Aaron Commodore (born 1819 or 1820, died June 24, 1892) was an African-American businessman, politician, and formerly enslaved person. He served on the Virginia House of Delegates from 1875 to 1877.

==Early life==
Not much is concretely known about Commodore's early life. He was born into slavery around 1819 and 1820, possibly in Essex County, Virginia. He took two wives. Commodore married his first wife, Lettie (or Letty), while still enslaved; she died at some unknown point in time. By 1870, he was recorded as being married to Catherine (or Katherine).
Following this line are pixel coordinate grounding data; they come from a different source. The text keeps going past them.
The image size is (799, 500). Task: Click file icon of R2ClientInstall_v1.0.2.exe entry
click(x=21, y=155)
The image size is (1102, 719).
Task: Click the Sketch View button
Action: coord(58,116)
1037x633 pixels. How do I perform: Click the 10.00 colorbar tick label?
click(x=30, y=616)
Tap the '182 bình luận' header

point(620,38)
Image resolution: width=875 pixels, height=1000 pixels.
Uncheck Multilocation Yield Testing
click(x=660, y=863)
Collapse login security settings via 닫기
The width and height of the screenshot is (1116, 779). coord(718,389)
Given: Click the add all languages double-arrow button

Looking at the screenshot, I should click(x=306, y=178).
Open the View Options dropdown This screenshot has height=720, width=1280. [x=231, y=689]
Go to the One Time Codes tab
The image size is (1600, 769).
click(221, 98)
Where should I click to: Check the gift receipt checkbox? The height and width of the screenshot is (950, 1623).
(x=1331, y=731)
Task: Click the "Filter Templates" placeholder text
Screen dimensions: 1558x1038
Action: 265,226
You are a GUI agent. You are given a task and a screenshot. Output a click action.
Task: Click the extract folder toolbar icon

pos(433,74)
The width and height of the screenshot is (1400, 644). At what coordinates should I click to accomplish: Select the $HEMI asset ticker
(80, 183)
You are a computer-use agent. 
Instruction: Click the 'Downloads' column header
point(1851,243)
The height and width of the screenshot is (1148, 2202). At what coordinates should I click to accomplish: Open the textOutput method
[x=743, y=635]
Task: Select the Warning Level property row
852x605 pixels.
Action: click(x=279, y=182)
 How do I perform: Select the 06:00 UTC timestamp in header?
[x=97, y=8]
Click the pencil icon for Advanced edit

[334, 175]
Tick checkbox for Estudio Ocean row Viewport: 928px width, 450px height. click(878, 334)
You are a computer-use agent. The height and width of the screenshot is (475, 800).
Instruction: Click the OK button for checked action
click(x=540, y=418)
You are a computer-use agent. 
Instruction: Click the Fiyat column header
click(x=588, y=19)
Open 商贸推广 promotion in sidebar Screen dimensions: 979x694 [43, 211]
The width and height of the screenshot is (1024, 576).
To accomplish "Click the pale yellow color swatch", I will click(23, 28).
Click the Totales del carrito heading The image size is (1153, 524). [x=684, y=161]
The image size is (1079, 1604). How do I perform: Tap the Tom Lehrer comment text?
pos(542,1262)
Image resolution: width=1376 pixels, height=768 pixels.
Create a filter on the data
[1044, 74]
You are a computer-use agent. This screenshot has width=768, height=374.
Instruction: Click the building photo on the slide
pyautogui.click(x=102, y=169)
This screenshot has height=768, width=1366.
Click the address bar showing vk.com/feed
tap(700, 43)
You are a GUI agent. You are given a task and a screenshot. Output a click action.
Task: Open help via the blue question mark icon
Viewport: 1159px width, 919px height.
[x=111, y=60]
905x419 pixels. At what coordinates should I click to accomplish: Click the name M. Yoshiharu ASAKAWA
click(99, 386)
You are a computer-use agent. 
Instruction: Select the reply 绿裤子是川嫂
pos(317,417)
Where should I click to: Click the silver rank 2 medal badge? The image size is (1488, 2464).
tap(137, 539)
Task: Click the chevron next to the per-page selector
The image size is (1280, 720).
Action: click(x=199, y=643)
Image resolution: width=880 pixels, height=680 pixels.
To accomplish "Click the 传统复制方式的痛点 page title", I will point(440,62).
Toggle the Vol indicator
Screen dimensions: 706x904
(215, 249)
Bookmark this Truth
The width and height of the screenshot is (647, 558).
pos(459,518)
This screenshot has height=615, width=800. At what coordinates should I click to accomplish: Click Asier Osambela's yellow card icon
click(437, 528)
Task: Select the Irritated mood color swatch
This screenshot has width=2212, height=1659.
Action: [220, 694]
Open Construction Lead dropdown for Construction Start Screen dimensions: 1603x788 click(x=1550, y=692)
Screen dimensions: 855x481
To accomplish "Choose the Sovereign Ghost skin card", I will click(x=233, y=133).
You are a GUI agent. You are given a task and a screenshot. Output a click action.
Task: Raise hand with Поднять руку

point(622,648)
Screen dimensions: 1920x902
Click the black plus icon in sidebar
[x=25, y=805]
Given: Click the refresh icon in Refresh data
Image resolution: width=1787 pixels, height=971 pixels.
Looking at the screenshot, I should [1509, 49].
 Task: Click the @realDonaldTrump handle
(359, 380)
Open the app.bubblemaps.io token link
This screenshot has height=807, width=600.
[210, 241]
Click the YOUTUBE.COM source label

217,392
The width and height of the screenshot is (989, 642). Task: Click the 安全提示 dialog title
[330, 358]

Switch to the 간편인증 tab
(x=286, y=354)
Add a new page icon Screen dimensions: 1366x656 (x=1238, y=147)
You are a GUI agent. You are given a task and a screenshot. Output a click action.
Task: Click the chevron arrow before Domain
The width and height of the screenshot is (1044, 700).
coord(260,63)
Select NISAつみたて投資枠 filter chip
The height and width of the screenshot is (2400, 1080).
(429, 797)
Commodore was described as a large man with a strong presence and was known for his leadership qualities. This reputation led him to be selected for jury duty when Chief Justice Salmon P. Chase called for respectable African-Americans to serve on the grand jury. Commodore was not selected per his request, as he was willing to serve on the jury but did not have anyone to monitor his business while the court was in session. He declined to accept money for his travel expenses, as travel to the courthouse had been slightly difficult for him, but eventually took the money after being pressed. This interaction impressed both Chase and the United States marshal involved in the event, and both men would later write about this interaction.

==Politics==
In November 1875, Commodore was elected to the Virginia House of Delegates, representing Essex County. His opponent, Albert R. Micou, challenged the election, but this challenge was dismissed. Commodore did not serve on the House of Delegates after 1875 but did remain active in politics. On July 31, 1884, he had to defend himself in the Richmond Daily Whig newspaper when some local Democrats alleged that several armed African Americans had been seen at a polling location in Tappahannock during the 1883 elections, which gives off the impression that Commodore was potentially literate during this point in time.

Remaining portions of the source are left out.